====== RECORDS SHOWN

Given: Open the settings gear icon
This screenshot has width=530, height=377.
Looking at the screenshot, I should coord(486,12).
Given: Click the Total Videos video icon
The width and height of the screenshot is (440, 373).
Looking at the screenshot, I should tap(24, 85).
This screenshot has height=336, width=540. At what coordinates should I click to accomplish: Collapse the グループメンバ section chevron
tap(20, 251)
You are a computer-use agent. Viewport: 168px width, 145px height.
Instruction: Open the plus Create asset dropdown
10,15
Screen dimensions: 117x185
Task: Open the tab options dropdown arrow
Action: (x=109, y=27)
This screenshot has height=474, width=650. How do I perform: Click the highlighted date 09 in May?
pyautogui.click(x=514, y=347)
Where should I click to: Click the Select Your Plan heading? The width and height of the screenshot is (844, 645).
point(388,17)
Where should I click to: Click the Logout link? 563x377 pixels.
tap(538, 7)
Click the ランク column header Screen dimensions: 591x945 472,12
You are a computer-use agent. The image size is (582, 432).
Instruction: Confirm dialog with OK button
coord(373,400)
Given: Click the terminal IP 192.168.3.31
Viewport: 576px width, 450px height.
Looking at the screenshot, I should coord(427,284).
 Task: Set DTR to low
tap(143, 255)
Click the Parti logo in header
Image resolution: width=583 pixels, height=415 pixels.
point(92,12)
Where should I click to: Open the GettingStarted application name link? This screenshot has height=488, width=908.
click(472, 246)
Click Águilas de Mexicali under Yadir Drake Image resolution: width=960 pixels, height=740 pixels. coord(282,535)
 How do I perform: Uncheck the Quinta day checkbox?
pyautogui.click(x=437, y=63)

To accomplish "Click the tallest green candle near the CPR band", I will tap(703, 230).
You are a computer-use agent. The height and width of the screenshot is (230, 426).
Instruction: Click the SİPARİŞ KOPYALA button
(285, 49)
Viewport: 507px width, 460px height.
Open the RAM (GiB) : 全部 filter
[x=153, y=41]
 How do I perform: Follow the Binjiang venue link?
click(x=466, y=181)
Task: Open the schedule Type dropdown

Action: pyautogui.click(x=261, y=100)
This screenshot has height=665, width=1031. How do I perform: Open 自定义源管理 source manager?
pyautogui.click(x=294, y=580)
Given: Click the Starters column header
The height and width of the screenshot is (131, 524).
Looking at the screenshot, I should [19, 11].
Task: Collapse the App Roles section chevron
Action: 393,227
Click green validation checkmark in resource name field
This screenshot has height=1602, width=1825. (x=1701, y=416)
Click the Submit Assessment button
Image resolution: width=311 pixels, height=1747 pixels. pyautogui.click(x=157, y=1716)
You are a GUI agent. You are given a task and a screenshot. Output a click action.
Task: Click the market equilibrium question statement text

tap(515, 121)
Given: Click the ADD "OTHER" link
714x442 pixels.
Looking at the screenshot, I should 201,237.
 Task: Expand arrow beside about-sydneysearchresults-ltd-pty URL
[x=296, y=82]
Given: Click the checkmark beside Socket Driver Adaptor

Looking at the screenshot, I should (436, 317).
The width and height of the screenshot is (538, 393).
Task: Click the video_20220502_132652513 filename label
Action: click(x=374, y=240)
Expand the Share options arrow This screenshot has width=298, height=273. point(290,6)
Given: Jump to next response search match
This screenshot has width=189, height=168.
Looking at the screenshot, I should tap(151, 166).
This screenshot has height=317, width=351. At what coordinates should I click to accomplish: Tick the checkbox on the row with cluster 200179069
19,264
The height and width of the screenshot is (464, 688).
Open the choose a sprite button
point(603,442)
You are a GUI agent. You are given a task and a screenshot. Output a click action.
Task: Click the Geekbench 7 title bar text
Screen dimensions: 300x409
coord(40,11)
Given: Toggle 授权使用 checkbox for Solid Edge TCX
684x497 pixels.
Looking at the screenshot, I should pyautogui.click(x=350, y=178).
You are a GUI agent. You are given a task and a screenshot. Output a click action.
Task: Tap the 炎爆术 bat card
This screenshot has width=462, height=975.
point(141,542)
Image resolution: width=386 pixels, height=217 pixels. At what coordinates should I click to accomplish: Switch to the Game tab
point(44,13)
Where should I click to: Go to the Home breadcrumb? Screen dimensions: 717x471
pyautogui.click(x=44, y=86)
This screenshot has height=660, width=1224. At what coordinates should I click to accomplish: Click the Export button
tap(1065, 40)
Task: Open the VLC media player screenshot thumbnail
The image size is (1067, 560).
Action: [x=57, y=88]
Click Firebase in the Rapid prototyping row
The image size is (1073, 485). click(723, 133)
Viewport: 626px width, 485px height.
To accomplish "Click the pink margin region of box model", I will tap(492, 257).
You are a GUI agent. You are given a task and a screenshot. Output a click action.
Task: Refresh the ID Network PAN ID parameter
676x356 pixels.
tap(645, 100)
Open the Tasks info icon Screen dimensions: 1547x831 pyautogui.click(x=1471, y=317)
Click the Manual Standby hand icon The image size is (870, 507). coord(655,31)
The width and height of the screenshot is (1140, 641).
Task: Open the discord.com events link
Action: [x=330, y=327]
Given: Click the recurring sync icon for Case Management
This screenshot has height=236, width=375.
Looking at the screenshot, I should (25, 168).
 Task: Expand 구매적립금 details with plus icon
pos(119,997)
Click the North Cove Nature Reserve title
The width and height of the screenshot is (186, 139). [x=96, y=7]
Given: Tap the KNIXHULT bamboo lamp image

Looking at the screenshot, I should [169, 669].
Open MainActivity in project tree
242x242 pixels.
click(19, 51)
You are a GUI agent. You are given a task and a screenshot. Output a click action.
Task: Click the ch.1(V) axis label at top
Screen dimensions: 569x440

============

(THE PROBLEM)
An exact copy of the listing is what's needed here.

(ANSWER BOX)
Given: Open the settings gear icon
This screenshot has width=530, height=377.
Looking at the screenshot, I should coord(486,12).
Given: Click the Total Videos video icon
The width and height of the screenshot is (440, 373).
Looking at the screenshot, I should tap(24, 85).
This screenshot has height=336, width=540. At what coordinates should I click to accomplish: Collapse the グループメンバ section chevron
tap(20, 251)
You are a computer-use agent. Viewport: 168px width, 145px height.
Instruction: Open the plus Create asset dropdown
10,15
Screen dimensions: 117x185
Task: Open the tab options dropdown arrow
Action: (x=109, y=27)
This screenshot has height=474, width=650. How do I perform: Click the highlighted date 09 in May?
pyautogui.click(x=514, y=347)
Where should I click to: Click the Select Your Plan heading? The width and height of the screenshot is (844, 645).
point(388,17)
Where should I click to: Click the Logout link? 563x377 pixels.
tap(538, 7)
Click the ランク column header Screen dimensions: 591x945 472,12
You are a computer-use agent. The image size is (582, 432).
Instruction: Confirm dialog with OK button
coord(373,400)
Given: Click the terminal IP 192.168.3.31
Viewport: 576px width, 450px height.
Looking at the screenshot, I should coord(427,284).
 Task: Set DTR to low
tap(143, 255)
Click the Parti logo in header
Image resolution: width=583 pixels, height=415 pixels.
point(92,12)
Where should I click to: Open the GettingStarted application name link? This screenshot has height=488, width=908.
click(472, 246)
Click Águilas de Mexicali under Yadir Drake Image resolution: width=960 pixels, height=740 pixels. coord(282,535)
 How do I perform: Uncheck the Quinta day checkbox?
pyautogui.click(x=437, y=63)

To accomplish "Click the tallest green candle near the CPR band", I will tap(703, 230).
You are a computer-use agent. The height and width of the screenshot is (230, 426).
Instruction: Click the SİPARİŞ KOPYALA button
(285, 49)
Viewport: 507px width, 460px height.
Open the RAM (GiB) : 全部 filter
[x=153, y=41]
 How do I perform: Follow the Binjiang venue link?
click(x=466, y=181)
Task: Open the schedule Type dropdown

Action: pyautogui.click(x=261, y=100)
This screenshot has height=665, width=1031. How do I perform: Open 自定义源管理 source manager?
pyautogui.click(x=294, y=580)
Given: Click the Starters column header
The height and width of the screenshot is (131, 524).
Looking at the screenshot, I should [19, 11].
Task: Collapse the App Roles section chevron
Action: 393,227
Click green validation checkmark in resource name field
This screenshot has height=1602, width=1825. (x=1701, y=416)
Click the Submit Assessment button
Image resolution: width=311 pixels, height=1747 pixels. pyautogui.click(x=157, y=1716)
You are a GUI agent. You are given a task and a screenshot. Output a click action.
Task: Click the market equilibrium question statement text

tap(515, 121)
Given: Click the ADD "OTHER" link
714x442 pixels.
Looking at the screenshot, I should 201,237.
 Task: Expand arrow beside about-sydneysearchresults-ltd-pty URL
[x=296, y=82]
Given: Click the checkmark beside Socket Driver Adaptor

Looking at the screenshot, I should (436, 317).
The width and height of the screenshot is (538, 393).
Task: Click the video_20220502_132652513 filename label
Action: click(x=374, y=240)
Expand the Share options arrow This screenshot has width=298, height=273. point(290,6)
Given: Jump to next response search match
This screenshot has width=189, height=168.
Looking at the screenshot, I should tap(151, 166).
This screenshot has height=317, width=351. At what coordinates should I click to accomplish: Tick the checkbox on the row with cluster 200179069
19,264
The height and width of the screenshot is (464, 688).
Open the choose a sprite button
point(603,442)
You are a GUI agent. You are given a task and a screenshot. Output a click action.
Task: Click the Geekbench 7 title bar text
Screen dimensions: 300x409
coord(40,11)
Given: Toggle 授权使用 checkbox for Solid Edge TCX
684x497 pixels.
Looking at the screenshot, I should pyautogui.click(x=350, y=178).
You are a GUI agent. You are given a task and a screenshot. Output a click action.
Task: Tap the 炎爆术 bat card
This screenshot has width=462, height=975.
point(141,542)
Image resolution: width=386 pixels, height=217 pixels. At what coordinates should I click to accomplish: Switch to the Game tab
point(44,13)
Where should I click to: Go to the Home breadcrumb? Screen dimensions: 717x471
pyautogui.click(x=44, y=86)
This screenshot has height=660, width=1224. At what coordinates should I click to accomplish: Click the Export button
tap(1065, 40)
Task: Open the VLC media player screenshot thumbnail
The image size is (1067, 560).
Action: [x=57, y=88]
Click Firebase in the Rapid prototyping row
The image size is (1073, 485). click(723, 133)
Viewport: 626px width, 485px height.
To accomplish "Click the pink margin region of box model", I will tap(492, 257).
You are a GUI agent. You are given a task and a screenshot. Output a click action.
Task: Refresh the ID Network PAN ID parameter
676x356 pixels.
tap(645, 100)
Open the Tasks info icon Screen dimensions: 1547x831 pyautogui.click(x=1471, y=317)
Click the Manual Standby hand icon The image size is (870, 507). coord(655,31)
The width and height of the screenshot is (1140, 641).
Task: Open the discord.com events link
Action: [x=330, y=327]
Given: Click the recurring sync icon for Case Management
This screenshot has height=236, width=375.
Looking at the screenshot, I should (25, 168).
 Task: Expand 구매적립금 details with plus icon
pos(119,997)
Click the North Cove Nature Reserve title
The width and height of the screenshot is (186, 139). [x=96, y=7]
Given: Tap the KNIXHULT bamboo lamp image

Looking at the screenshot, I should [169, 669].
Open MainActivity in project tree
242x242 pixels.
click(19, 51)
You are a GUI agent. You are given a task and a screenshot. Output a click action.
Task: Click the ch.1(V) axis label at top
Screen dimensions: 569x440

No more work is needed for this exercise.